**Task set:**
A - In the passage about the Chicago Anarchists below, list the men named as not aiming at a political change in the institutions of the United States.
B - Reproduce the part of the passage about the Chicago Anarchists below, everything from "That day will" down to "tyrannical government.".
C - Write the next part of the passage about the Chicago Anarchists below, beginning after its final sentence.

**Exercise passage:**
That day will be an historical date-not because five new martyrs were
added to the already awfully long list of those who gave their lives for
the sake of Freedom-but because it opens a new page in the history of
the struggles of Humanity for its emancipation. Engel, Fischer, Lingg,
Parsons and Spies, Schwab and Fielden, were not aiming at a political
change in the institutions of the United States. What they struggled and
died for, was a thorough change in the economical conditions; what they
wished to overthrow was the yoke of Capital, not that of a despotic or
tyrannical government.
Therefore the middle classes of America-all those, in fact, who live
upon the sweat of the worker-had sworn to them so terrible a hatred.
They knew, these rich people, that they could bring no distinct charge
against any of those seven whose death they so loudly asked for. But the
Anarchists had written and spoken against the tyranny of the idlers;
they had called the workers to organize in order to dispossess the
capitalists and to socialize capital and land; they had reconstituted
the International Workmen's Association; they had declined all kinds of
compromises in the war against Capital, and so they could be bribed
neither by money nor by the attractions of position in the ruling
classes. They were Anarchists, and their manly voices were listened to
by the suffering masses. And that was enough: the hatred of the rich
people towards these terrible foes knew no limits. For eighteen months
they cried out in their papers and meetings: "Kill them! Let the workers
know that the rope will be the appointed end of their leaders, whatever
the part they may have directly taken in the Movement. They are followed
by the masses-they must die!"
We have witnessed many atrocities during the last ten years, when the
struggle for liberty has taken so acute a character all over Europe,
bringing some fifty or sixty men and women to the scaffold, while
thousands have been condemned to a slow death in prisons or exile. We
have grown accustomed to see tribunals denying the simplest forms of
justice. But, apart from the case of Lisogub who was hanged in Russia
for having given money to the Revolutionary Party, we never saw anything
approaching the contempt of all established forms of justice which we
saw at Chicago. Never such immense sums of money so freely spent by the
rich in obtaining the desired sentence.
Now that so many witnesses have been heard, it is known that in fact the
Anarchists were not the promoters of the eight-hour movement in America.
Despising compromise, they refused to join it. But, when they saw that
-peaceful strikers-men, women and children-were clubbed and shot down
like mad dogs, by the Chicago uniformed police and the private police of
the rich capitalists of Chicago-the Pinkerton's men-they went to the
meetings and tried to arouse among the workers the consciousness of
their rights. It is proved, moreover, that when wild excitement followed
in Chicago the butchery by which both he police of the State and the
Capitalists tried to suppress the strike, Parsons and Spies did their
best to prevent a bloody conflict which would have led to the defeat of
the workers. It is proved, on the other hand, that the chief of the
Chicago police wished to have an armed conflict and thought "to make
short work " of some 3000 Socialists if he only "could get them in a
corner without their wive's and children." It is known that owing to the
efforts of Parsons, Spies and the others, the Haymarket meeting was of a
peaceful character.

**Study material:**

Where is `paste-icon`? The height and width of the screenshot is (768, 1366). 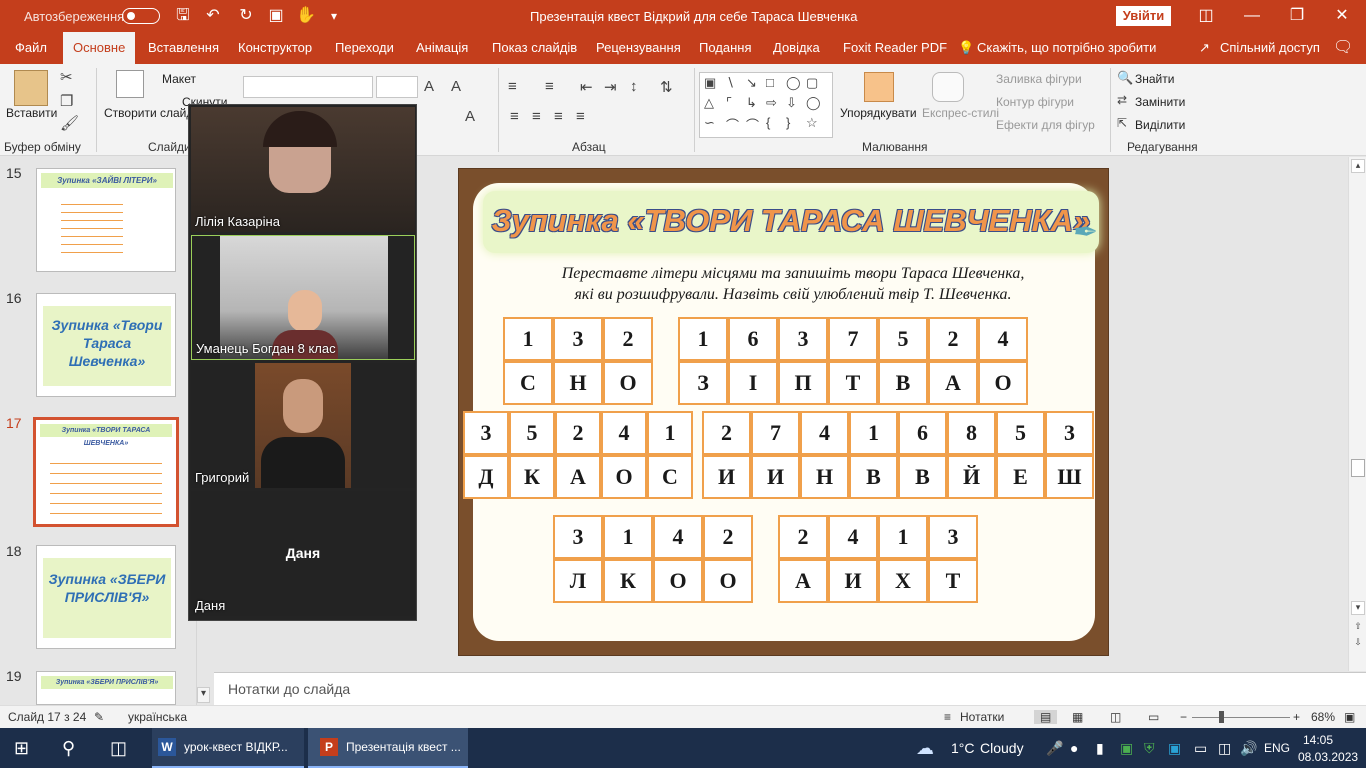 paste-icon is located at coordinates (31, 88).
* * *
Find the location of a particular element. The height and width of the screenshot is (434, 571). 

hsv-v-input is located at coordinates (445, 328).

**List of answers:**
A - Engel, Fischer, Lingg, Parsons, Spies, Schwab, Fielden

B -
That day will be an historical date-not because five new martyrs were
added to the already awfully long list of those who gave their lives for
the sake of Freedom-but because it opens a new page in the history of
the struggles of Humanity for its emancipation. Engel, Fischer, Lingg,
Parsons and Spies, Schwab and Fielden, were not aiming at a political
change in the institutions of the United States. What they struggled and
died for, was a thorough change in the economical conditions; what they
wished to overthrow was the yoke of Capital, not that of a despotic or
tyrannical government.

C -
But that was not in the plans of the police. They rushed on the peaceful
meeting, hoping to have now the opportunity of making "short work" which
would crush the eight-hour movement, and then a bomb was thrown in their
midst, killing a dozen of them and wounding another dozen. But it is
known now that none of those who died on the scaffold had anything to do
with the bomb: the judges themselves recognized it.
But what did it matter to them! They took seven men who were most
prominent by their activity and their unlimited devotion to the cause of
the people, and they said to them: "You were the soul of the movement
and therefore you will be executed!"
A cry of indignation arose among the workers of America and Europe at
this condemnation; and it would have been still more unanimous if it
were believed that so wild a sentence could ever be carried out.
Eighteen months had elapsed since May 1886, and the workers were sure
that, passions being calmed by time, the capitalists of Chicago would
never dare to execute the sentence which had been openly bought by the
dollars of the Association of the rich labor-robbers of Chicago.
But the cowards had forgotten nothing. They had once trembled for their
purses-now they cried for blood. In proportion as public opinion
awakened and loudly demanded the withdrawal of the shameful sentence of
death, the bloodhounds of the capitalist press yelled louder and louder.
Never, never, saw we such a really cannibalistic spirit as that shown by
the capitalist press of the States in October last. Take all history,
search all its pages, you will find nothing like what we saw that time
in America! Even during the excitement which followed the civil war of
1871 in France and the fall of the Paris Commune, the sight offered by
the organs of the wealthy classes was less disgusting than that of the
American capitalist press before the legal murder of November last.
After having exhausted all imaginable and unimaginable means for
maintaining the sentence of death, they wrote every day: "The death
clothes are sewn for the Anarchists." . . . "The rope to hang them has
been ordered. It has been handed over to the hangman." . . "Experiments
are made to ascertain its strength." Such was the news eagerly
communicated day by day to the readers, in a prominent place, by all the
leading papers, of New York and Chicago. "The rope supports such a
weight. It will do: the scoundrels will have become thinner when they
know that they will be hanged." "Too much philanthropy in all that,"
added a middle-class joker; "they, ought to be hung by a rope which
would break twice or thrice." "How best to hang them? All at once? Or by
twos? Whom first? Parsons and Spies? No; better Engel and Lingg first:
Spies is nervous, better let him suffer while his friends will be
suspended in space! " And so on, and so on every day!
True, the man coward is the most sanguinary of all beasts : the cannibal
reappears under the modern frock-coat and evening dress of those who
before had trembled for their smart clothes.
And all this was carefully brought under the notice of Spies and
Fischer, Parsons and Schwab, Engels, Lingg and Fielden.
But they remained calm. Until the morning of the 11th they were writing
letters and answering the numerous telegrams they were receiving.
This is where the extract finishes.